Retford (Gamston) Aerodrome has a CAA Ordinary Licence (Number P783) that allows flights for the public transport of passengers or for flying instruction as authorised by the licensee (Gamston Aviation Limited).
Gamston airport was originally built as a Royal Air Force aerodrome with three runways in a triangular configuration (of which only one remains in common usage), and came into service in December 1942. It was part of the RAF Training Command as well as a 'satellite' to RAF Ossington, 8 mi (13 km) to the south. In May 1943 the field was transferred to 93 Group, Bomber Command Training.

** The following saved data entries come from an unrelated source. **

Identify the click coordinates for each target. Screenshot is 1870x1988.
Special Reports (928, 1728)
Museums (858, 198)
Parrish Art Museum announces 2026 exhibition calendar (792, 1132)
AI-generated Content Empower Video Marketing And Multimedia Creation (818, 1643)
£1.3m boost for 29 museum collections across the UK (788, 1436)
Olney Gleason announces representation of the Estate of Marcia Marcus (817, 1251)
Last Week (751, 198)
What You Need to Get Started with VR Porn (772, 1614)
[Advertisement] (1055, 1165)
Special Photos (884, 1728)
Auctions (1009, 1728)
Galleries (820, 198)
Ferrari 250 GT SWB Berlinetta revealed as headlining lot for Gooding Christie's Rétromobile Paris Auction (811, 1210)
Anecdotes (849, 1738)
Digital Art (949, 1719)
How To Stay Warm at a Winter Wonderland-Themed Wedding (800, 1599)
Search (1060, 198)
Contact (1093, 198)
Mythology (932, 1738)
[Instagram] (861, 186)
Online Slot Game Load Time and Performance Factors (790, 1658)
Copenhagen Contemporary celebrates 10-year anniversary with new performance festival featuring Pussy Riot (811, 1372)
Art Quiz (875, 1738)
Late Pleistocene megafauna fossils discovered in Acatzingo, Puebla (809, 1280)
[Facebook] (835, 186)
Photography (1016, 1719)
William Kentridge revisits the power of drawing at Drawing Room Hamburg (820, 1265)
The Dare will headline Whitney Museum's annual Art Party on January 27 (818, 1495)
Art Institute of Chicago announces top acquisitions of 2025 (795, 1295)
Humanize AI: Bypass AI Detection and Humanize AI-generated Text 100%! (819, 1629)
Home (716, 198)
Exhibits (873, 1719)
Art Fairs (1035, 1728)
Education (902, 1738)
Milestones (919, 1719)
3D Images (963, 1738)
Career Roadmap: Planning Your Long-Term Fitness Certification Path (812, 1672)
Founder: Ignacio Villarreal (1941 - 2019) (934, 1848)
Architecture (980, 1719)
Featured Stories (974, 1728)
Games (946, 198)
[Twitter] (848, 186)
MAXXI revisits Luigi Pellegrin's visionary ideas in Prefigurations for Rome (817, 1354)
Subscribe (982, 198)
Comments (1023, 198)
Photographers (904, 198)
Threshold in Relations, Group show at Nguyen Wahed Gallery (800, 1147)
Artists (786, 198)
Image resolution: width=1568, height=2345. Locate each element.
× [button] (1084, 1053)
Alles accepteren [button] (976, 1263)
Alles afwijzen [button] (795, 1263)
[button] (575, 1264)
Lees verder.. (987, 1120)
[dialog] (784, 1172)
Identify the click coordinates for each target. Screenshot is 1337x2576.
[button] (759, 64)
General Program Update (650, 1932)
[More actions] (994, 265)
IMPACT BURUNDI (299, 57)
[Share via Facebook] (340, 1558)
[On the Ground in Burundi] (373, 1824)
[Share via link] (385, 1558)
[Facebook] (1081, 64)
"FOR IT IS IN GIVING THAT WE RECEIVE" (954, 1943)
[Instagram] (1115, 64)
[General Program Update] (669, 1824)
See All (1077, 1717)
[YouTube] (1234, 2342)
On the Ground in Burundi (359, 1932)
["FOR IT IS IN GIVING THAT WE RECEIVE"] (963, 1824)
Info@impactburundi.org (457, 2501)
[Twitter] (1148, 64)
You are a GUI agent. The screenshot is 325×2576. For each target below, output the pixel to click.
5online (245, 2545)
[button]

In June the same year No. 82 Operational Training Unit arrived with Wellington Mk. III and Mk. X bombers, Miles Martinets (used as target tugs) and Hawker Hurricanes. A year later the unit became No. 86 Operational Training Unit with a new role; night training for Wellington bomber crews.
By October 1944, Gamston was transferred to No. 7 Group, Bomber Command. A month later No. 3 Aircrew School transferred from RAF Shepherds Grove.
1945 saw the disbanding of No. 3 Aircrew School and the arrival of No. 30 Operational Training Unit transferred from RAF Hixon, Staffordshire with more Wellington bombers. After the end of World War II all training ceased and the airport was closed.
In May 1953 the airport was reopened as a satellite for nearby RAF Worksop and 211 Advanced Flying School (later No. 4 Flying Training School) was based there, flying Gloster Meteors and de Havilland Vampires.
The airport is today owned and operated by Gamston Aviation Limited which purchased the operation in July 1993.
Between closing in 1945 and re-opening in 1953, some motor racing took place in 1950 and 1951, organised by the Nottinghamshire Sports Car Club. It would appear that motor racing first took place at Gamston on 7 August 1950 on a 2-mile track. Main event of this meeting was a non-championship Formula One race in its inaugural season, which was won by David Hampshire in a Maserati 4CLT-48. He also set the fastest lap at 74.4sec (96.77mph). On August 19th 1950, Formula One made its second and last (non-championship) appearance for the 1st Sheffield Telegraph Trophy, which was won by Cuth Harrison driving an ERA. However, the following year, huge crowds attended meetings on Whit Monday (May 14th, 1951), and ‘Autosport’ of 27 July 1951 carried a report of a meeting run the previous weekend by the Sheffield & Hallamshire Motor Club. Reference was also made to improved amenities.
Proceedings opened with a couple of sport car races over five laps on a shorter 1.9 miles circuit. The first of which saw Colin Chapman winning in one of his Lotus. Main event of the day was the 50-lap Formula Libre race, won by Bob Gerard in his 2-litre ERA who led from flag to flag. His only opposition appears to have come from Dennis Poore’s Alfa Romeo until it had plug troubles. Lap times were around 77secs, indicating a lap speed of close to 90mph. For his efforts Gerard won the golden ’Kenning Trophy’.
Why racing ceased in 1951 is unclear but perhaps, there were strong rumours of the return of the Royal Air Force.